# Directions for this task:
From the line containing "Task: Click the Washington link" to the end of the records below, both included, every line should be repeated exactly; pictures should be dropped.

==== Exercise data

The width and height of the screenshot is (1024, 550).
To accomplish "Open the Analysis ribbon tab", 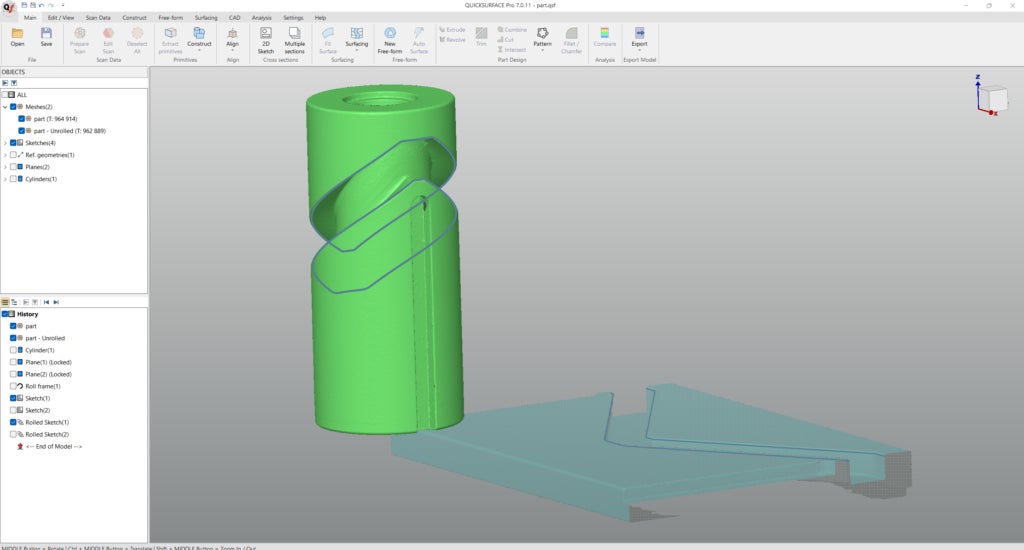I will [261, 17].
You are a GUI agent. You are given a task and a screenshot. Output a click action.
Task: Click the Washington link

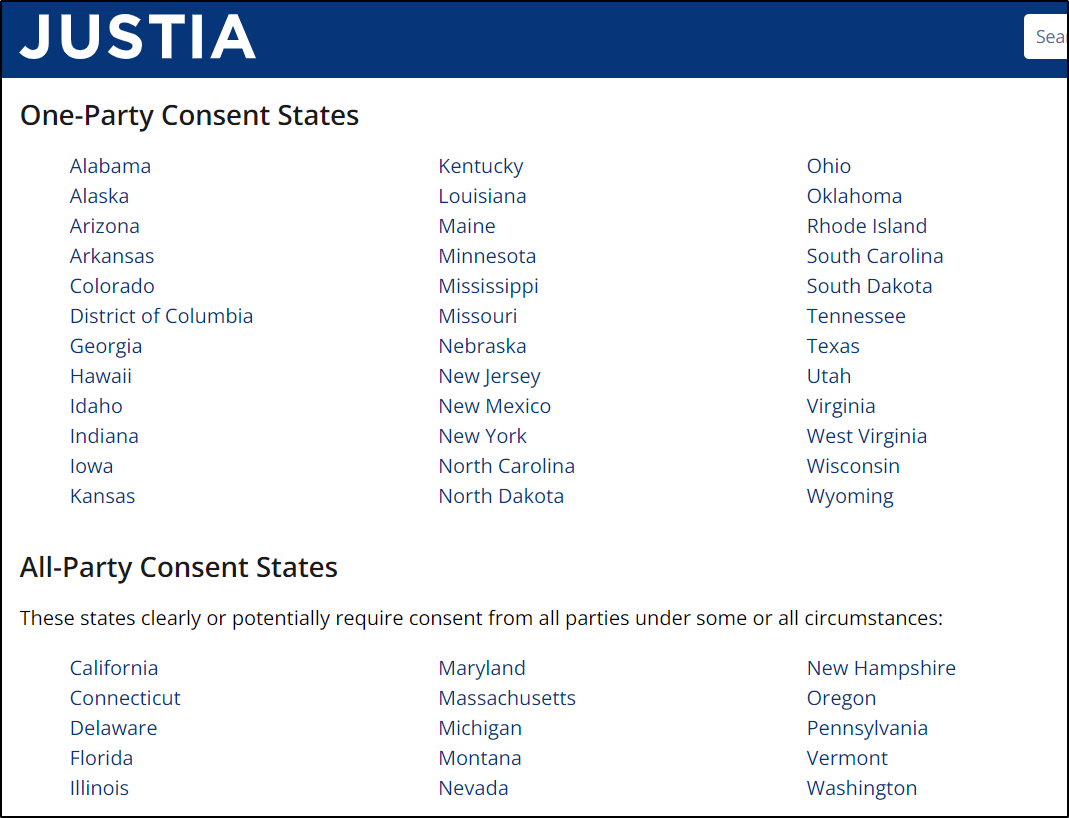click(862, 787)
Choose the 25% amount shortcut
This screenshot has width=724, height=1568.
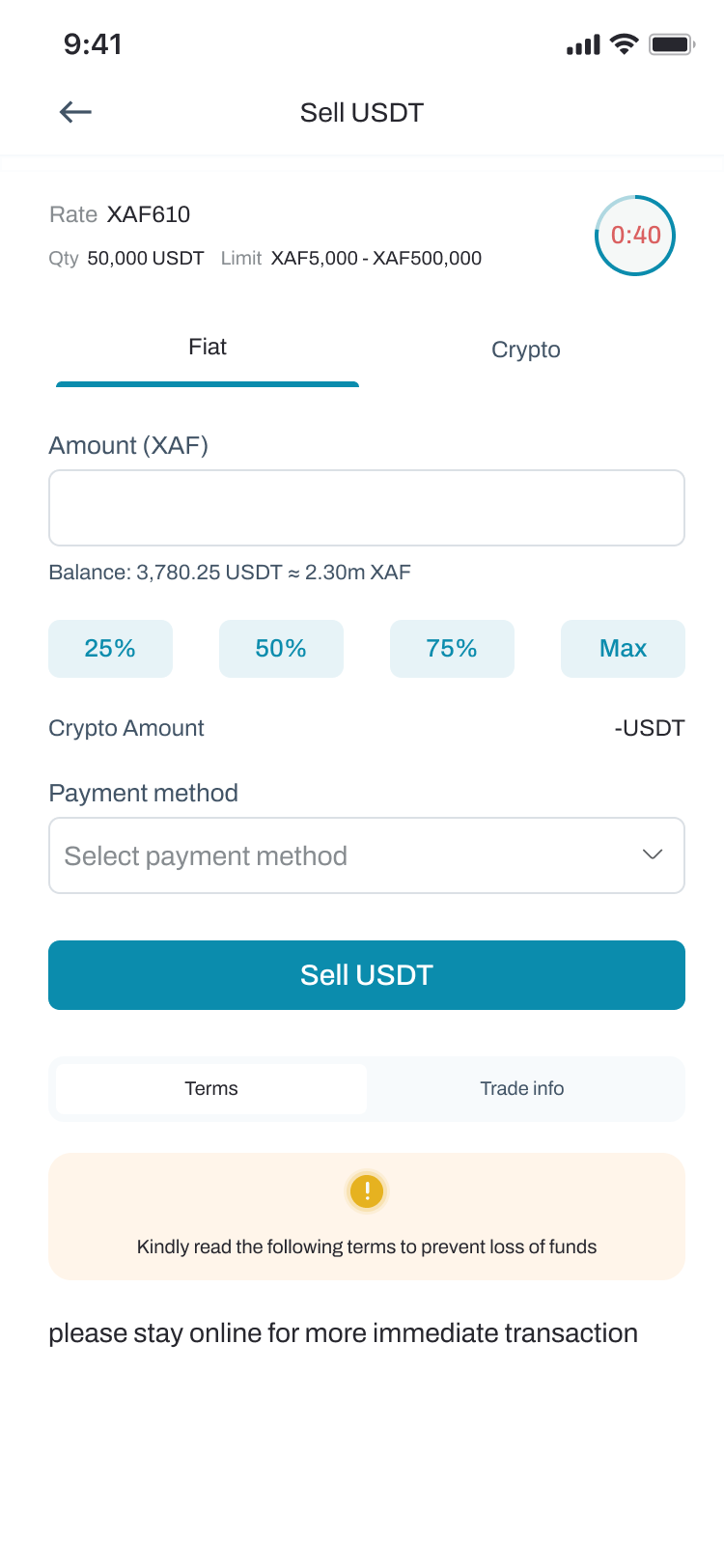(x=110, y=649)
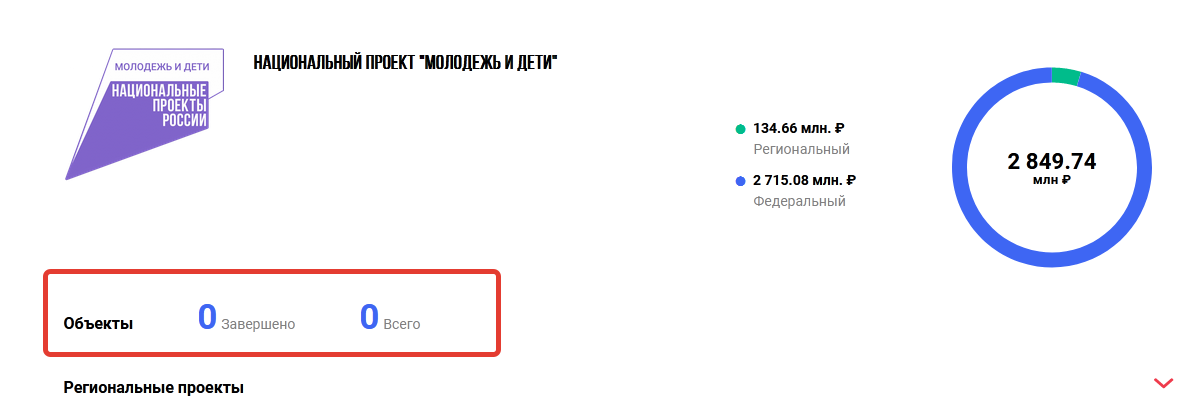Image resolution: width=1193 pixels, height=419 pixels.
Task: Click the Всего caption text
Action: [x=402, y=325]
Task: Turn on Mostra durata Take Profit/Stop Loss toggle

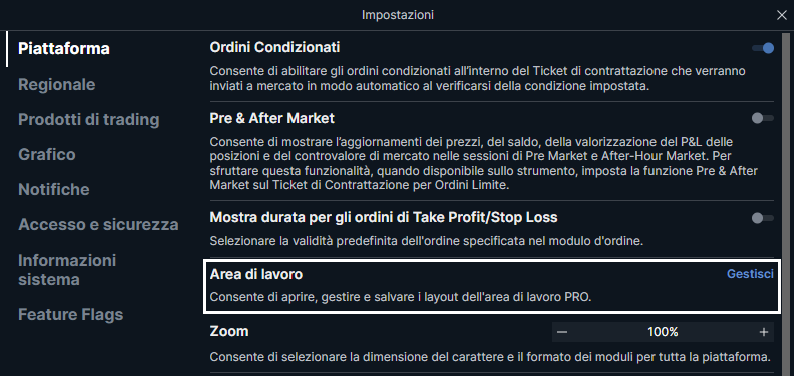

========

# Answer section:
Task: Click the Washington link

click(862, 787)
Choose the 25% amount shortcut
This screenshot has width=724, height=1568.
(x=110, y=649)
Image resolution: width=1193 pixels, height=419 pixels.
Task: Click the Всего caption text
Action: [x=402, y=325]
Task: Turn on Mostra durata Take Profit/Stop Loss toggle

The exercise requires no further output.